The unidentified city which is the setting for this story of a dystopian educational system is ruled by the Mayor
and his team of Educators. Students in the City spend their days at the mercy of unrelenting and cruel teachers and
their nights studying to remain in an educational system bent on conformity and subjugation. Underclassmen are the
routine victims of organized and sanctioned hazing which often results in the death of the younger students.
Students in all grades endure days and weeks of testing in which the material tested and the testing protocols are
subject to the capricious whims of the teachers. Failure to follow an ever-changing litany of rules could result
in severe punishment for the offending student or, worse still, in expulsion.
Students who are expelled are unable to survive in this Educator-controlled society and often fall off of the
social grid all together. However, some of these students have banded together to form the Truancy - an underground
resistance movement whose goal is not to reform the educational system, but to destroy it altogether. The leader of
the Truancy, Zyid, believes that only violence and bloodshed will topple the Mayor’s rule.

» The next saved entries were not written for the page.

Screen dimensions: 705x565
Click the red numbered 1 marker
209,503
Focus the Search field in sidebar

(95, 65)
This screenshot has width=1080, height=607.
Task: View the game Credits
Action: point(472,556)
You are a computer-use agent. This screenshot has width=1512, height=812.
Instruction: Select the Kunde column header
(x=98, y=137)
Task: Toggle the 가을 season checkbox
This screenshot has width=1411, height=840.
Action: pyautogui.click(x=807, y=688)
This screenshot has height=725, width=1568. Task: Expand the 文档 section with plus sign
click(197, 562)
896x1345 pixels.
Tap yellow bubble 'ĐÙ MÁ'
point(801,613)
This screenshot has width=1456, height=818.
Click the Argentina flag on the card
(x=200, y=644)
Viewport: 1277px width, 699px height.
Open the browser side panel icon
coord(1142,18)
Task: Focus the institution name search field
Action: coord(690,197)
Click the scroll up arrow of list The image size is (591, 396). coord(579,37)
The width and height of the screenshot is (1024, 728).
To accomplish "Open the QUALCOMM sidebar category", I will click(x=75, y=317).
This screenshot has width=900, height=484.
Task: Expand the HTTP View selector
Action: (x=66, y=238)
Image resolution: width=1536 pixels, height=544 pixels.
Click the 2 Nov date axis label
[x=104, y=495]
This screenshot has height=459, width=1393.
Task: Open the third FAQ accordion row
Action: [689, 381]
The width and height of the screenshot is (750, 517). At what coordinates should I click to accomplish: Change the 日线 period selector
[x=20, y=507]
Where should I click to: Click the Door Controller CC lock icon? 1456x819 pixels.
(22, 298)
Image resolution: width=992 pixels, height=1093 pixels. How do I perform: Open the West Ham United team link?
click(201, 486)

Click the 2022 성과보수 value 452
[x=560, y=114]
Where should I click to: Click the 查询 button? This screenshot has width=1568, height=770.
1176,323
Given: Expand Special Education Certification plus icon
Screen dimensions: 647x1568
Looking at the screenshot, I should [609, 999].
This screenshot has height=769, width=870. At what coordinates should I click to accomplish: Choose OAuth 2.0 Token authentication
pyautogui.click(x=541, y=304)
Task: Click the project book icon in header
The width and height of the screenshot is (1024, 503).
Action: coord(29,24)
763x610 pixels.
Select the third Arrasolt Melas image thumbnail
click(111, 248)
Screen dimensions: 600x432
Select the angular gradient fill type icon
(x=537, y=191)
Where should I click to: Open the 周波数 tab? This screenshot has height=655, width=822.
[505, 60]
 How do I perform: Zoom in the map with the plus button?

Tack is a miserable young victim of the school system. During a hazing / bullying incident he escapes into what
he believes to be an abandoned and forbidden district only to discover a young mentor who challenges both his
intellect and his physical prowess. Tack is being trained to resist the system from within. However, when Tack’s
beloved sister, Suzie, becomes "collateral damage" in a Truancy "action," Tack decides to join the group only to
destroy them from within. He soon finds himself drawn into escalating violence against the Educators and forms
closer ties to individual members of the Truancy. Will he follow the teaching of his beloved mentor who taught
against violence, or succumb to the brutal tactics of the Truancy? Will destroying the leader of the Truancy
avenge his sister’s death or will it destroy Tack in the process?
In a modern-day tale of "Big Brother," author Isamu Fukui, himself a seventeen-year-old student, takes the reader
into an educational system run by the State and designed to produce citizens who are fearful, obedient, docile, and
conformist. While the book is a work of fiction set in a futuristic society, it often touches on that which is
uncomfortably close to reality. Quite violent, the book is still one which I would recommend for high school
students, college students, and their teachers. Though not pedantic in the least, this look into a fictional future
through the eyes of a student is one worth viewing - and then talking about.